Work to complete = Lines to return, exactly: from the line with "Kontakt (610, 12)" to the line with "Gift Cards (40, 2274)" in the entries below, both included.

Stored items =
----
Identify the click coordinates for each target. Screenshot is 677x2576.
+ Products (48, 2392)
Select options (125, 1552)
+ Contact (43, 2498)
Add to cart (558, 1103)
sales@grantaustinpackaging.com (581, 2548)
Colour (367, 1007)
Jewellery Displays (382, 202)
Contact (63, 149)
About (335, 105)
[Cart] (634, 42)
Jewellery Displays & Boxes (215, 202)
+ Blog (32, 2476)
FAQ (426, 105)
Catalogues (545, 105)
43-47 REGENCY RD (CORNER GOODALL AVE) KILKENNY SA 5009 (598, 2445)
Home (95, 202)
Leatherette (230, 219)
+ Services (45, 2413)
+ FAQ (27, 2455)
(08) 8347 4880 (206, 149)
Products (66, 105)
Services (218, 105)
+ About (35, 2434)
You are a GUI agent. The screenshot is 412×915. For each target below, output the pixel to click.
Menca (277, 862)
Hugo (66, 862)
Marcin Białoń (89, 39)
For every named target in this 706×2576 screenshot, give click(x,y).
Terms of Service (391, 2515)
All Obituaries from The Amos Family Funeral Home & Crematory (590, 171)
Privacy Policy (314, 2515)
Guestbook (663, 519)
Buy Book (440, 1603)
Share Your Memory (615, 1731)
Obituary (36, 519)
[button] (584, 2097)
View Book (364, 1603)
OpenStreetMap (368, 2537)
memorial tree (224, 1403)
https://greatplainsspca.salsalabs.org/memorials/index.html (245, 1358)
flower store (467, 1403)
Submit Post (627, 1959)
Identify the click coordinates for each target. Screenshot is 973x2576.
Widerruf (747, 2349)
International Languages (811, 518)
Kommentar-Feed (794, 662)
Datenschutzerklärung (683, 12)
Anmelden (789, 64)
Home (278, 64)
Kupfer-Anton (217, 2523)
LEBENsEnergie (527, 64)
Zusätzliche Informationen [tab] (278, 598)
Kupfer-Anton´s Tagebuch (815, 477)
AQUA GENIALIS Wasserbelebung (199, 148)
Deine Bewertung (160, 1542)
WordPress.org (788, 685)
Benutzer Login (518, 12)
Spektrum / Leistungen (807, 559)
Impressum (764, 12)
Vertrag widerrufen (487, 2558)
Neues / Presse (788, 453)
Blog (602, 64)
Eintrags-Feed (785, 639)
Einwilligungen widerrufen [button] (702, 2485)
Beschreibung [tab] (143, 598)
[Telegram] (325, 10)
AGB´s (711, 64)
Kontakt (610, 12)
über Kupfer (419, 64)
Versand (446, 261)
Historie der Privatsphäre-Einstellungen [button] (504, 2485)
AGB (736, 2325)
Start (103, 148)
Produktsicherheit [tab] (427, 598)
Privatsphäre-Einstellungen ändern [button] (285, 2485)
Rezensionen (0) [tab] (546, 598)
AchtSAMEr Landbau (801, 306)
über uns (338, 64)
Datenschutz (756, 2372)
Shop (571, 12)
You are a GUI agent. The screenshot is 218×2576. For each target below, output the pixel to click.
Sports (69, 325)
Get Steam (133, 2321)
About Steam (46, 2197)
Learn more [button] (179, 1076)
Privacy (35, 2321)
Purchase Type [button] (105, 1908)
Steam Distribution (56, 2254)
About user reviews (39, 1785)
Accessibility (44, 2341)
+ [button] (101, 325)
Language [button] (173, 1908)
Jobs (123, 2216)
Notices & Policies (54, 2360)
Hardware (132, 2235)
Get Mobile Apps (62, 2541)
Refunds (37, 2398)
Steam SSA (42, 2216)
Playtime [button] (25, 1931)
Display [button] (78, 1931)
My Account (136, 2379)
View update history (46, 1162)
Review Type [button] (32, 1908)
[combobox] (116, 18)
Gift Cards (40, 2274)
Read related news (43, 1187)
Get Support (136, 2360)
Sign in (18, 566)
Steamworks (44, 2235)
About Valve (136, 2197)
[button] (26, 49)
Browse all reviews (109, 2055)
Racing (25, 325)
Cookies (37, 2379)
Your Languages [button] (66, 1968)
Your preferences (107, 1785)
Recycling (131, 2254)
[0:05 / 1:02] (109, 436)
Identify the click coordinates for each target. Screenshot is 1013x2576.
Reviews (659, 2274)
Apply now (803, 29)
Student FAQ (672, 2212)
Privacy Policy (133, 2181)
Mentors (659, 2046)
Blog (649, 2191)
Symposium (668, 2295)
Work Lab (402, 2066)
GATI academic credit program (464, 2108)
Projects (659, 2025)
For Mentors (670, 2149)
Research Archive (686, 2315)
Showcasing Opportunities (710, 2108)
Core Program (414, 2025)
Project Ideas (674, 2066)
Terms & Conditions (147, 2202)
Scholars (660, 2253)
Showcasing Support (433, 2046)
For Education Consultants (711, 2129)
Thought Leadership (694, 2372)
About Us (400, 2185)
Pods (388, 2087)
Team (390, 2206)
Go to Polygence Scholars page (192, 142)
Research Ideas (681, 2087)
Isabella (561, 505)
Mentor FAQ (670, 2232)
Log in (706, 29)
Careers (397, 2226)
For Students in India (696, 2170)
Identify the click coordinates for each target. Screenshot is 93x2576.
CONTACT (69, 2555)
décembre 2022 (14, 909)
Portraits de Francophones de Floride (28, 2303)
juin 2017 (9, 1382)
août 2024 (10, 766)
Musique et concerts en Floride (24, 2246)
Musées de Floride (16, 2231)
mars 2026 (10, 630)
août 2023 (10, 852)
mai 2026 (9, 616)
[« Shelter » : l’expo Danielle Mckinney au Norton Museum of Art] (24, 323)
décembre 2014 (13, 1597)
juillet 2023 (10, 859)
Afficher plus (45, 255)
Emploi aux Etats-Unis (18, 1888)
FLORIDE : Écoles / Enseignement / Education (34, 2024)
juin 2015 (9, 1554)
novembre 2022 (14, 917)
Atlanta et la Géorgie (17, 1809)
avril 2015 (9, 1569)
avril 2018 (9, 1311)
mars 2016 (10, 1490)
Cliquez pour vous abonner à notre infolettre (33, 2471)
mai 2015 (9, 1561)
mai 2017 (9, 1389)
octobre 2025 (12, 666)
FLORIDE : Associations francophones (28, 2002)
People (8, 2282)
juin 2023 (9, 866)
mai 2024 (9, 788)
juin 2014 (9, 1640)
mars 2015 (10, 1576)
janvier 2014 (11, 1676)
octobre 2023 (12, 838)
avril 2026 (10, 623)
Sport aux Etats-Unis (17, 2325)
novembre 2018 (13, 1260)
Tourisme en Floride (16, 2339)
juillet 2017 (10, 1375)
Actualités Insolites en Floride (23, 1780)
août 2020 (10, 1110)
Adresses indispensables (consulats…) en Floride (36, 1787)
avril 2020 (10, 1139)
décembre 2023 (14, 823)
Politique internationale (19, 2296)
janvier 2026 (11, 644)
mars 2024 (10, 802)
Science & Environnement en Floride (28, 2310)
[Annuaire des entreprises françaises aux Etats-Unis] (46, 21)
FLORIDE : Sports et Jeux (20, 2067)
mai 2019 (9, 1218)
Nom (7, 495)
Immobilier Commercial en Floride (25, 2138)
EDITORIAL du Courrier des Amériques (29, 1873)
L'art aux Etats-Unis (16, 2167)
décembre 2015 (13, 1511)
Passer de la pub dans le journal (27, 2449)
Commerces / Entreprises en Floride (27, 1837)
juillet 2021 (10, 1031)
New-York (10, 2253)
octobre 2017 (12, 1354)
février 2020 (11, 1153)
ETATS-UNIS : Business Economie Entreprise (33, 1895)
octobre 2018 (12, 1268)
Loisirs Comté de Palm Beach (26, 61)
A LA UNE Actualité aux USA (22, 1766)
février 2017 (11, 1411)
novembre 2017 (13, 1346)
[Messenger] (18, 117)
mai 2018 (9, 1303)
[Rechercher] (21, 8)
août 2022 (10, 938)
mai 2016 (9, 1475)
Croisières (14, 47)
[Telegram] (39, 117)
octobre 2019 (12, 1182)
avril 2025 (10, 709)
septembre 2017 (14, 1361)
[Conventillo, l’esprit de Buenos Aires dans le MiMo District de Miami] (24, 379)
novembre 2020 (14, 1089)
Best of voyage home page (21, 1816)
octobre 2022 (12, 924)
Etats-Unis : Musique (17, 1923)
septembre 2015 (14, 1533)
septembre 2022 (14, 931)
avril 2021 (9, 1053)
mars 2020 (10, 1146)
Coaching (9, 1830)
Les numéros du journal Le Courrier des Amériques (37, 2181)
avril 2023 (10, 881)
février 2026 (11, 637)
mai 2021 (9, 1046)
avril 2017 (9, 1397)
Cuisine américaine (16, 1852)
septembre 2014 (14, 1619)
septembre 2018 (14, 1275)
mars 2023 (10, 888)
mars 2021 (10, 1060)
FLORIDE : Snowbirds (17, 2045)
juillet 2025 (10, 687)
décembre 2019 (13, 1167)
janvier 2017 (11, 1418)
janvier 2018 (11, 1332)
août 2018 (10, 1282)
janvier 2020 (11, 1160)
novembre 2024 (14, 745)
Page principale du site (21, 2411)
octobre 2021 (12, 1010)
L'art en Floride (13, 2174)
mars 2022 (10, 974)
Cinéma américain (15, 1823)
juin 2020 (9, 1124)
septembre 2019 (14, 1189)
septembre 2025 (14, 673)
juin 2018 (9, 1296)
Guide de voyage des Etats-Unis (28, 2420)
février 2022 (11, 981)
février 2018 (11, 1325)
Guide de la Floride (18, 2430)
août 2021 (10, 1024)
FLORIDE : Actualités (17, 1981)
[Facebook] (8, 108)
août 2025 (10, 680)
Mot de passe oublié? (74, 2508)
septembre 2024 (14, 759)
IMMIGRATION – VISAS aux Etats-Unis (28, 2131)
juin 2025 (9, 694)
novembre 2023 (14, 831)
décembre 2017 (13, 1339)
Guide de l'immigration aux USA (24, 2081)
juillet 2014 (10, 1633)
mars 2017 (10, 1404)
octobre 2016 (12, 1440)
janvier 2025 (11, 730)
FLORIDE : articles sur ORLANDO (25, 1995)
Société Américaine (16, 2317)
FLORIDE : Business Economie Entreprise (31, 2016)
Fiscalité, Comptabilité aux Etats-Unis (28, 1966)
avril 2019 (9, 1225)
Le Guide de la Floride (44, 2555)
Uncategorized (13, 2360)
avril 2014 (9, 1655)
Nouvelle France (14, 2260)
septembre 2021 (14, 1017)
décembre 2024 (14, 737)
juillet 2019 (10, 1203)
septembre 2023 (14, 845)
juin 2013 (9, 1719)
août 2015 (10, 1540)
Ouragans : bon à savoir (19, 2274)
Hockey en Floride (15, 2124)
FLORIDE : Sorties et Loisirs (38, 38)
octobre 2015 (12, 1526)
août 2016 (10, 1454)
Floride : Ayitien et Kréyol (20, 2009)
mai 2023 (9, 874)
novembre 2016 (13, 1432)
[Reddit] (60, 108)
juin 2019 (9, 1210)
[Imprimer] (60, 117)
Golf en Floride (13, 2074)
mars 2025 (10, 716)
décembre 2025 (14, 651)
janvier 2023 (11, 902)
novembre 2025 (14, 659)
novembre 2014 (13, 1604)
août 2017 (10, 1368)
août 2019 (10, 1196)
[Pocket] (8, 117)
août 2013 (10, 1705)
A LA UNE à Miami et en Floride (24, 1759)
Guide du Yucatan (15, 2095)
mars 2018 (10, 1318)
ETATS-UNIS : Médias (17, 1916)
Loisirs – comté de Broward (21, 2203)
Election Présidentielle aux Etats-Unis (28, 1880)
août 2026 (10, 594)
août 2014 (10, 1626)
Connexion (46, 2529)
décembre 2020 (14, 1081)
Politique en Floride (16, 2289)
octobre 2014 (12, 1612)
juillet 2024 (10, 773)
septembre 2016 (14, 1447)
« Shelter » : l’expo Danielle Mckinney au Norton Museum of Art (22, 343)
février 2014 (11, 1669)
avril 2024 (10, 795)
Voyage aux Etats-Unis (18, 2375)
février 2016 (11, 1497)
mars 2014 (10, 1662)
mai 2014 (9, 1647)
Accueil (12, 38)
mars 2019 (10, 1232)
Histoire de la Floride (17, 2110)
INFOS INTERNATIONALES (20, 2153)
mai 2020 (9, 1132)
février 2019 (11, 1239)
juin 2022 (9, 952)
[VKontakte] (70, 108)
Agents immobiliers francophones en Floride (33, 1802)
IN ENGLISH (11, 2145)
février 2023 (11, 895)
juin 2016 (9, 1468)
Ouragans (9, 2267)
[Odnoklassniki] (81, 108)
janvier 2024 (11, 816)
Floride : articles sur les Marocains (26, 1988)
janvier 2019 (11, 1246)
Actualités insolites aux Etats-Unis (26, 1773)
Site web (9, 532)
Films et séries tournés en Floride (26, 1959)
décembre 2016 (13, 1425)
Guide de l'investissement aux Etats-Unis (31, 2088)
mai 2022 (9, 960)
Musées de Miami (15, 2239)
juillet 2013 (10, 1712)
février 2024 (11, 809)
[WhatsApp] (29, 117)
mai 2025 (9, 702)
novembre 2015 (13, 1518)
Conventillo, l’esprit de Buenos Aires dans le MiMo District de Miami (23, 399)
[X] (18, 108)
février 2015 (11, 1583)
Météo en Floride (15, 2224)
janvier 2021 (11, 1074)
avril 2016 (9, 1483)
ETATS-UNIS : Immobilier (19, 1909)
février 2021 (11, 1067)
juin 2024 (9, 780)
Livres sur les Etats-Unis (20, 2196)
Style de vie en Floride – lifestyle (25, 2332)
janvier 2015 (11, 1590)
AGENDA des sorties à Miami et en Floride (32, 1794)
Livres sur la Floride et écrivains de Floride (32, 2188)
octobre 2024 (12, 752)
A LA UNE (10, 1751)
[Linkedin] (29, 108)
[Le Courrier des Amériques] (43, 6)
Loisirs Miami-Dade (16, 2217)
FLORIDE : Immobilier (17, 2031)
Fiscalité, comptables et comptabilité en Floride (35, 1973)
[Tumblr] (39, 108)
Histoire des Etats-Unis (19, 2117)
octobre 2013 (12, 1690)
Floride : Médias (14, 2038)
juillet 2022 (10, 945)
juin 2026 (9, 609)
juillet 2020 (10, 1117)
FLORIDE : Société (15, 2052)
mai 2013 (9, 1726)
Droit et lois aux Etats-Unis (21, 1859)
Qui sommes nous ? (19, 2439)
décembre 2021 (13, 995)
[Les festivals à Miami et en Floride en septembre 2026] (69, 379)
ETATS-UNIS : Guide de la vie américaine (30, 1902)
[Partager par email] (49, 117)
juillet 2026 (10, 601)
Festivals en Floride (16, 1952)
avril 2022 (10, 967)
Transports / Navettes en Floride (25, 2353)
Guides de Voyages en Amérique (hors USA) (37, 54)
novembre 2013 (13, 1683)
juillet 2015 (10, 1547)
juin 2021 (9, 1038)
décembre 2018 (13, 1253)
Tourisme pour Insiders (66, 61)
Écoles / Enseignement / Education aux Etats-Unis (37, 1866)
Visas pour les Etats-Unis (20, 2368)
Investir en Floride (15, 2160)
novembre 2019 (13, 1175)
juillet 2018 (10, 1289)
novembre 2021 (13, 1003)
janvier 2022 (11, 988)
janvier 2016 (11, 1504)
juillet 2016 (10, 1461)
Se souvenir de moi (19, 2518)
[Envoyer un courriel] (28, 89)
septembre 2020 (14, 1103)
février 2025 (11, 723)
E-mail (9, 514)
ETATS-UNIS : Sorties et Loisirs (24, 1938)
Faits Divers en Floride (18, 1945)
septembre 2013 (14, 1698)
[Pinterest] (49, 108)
----
Response to this task =
Kontakt (610, 12)
über Kupfer (419, 64)
Versand (446, 261)
Historie der Privatsphäre-Einstellungen [button] (504, 2485)
AGB (736, 2325)
Start (103, 148)
Produktsicherheit [tab] (427, 598)
Privatsphäre-Einstellungen ändern [button] (285, 2485)
Rezensionen (0) [tab] (546, 598)
AchtSAMEr Landbau (801, 306)
über uns (338, 64)
Datenschutz (756, 2372)
Shop (571, 12)
You are a GUI agent. The screenshot is 218×2576. For each target below, output the pixel to click.
Sports (69, 325)
Get Steam (133, 2321)
About Steam (46, 2197)
Learn more [button] (179, 1076)
Privacy (35, 2321)
Purchase Type [button] (105, 1908)
Steam Distribution (56, 2254)
About user reviews (39, 1785)
Accessibility (44, 2341)
+ [button] (101, 325)
Language [button] (173, 1908)
Jobs (123, 2216)
Notices & Policies (54, 2360)
Hardware (132, 2235)
Get Mobile Apps (62, 2541)
Refunds (37, 2398)
Steam SSA (42, 2216)
Playtime [button] (25, 1931)
Display [button] (78, 1931)
My Account (136, 2379)
View update history (46, 1162)
Review Type [button] (32, 1908)
[combobox] (116, 18)
Gift Cards (40, 2274)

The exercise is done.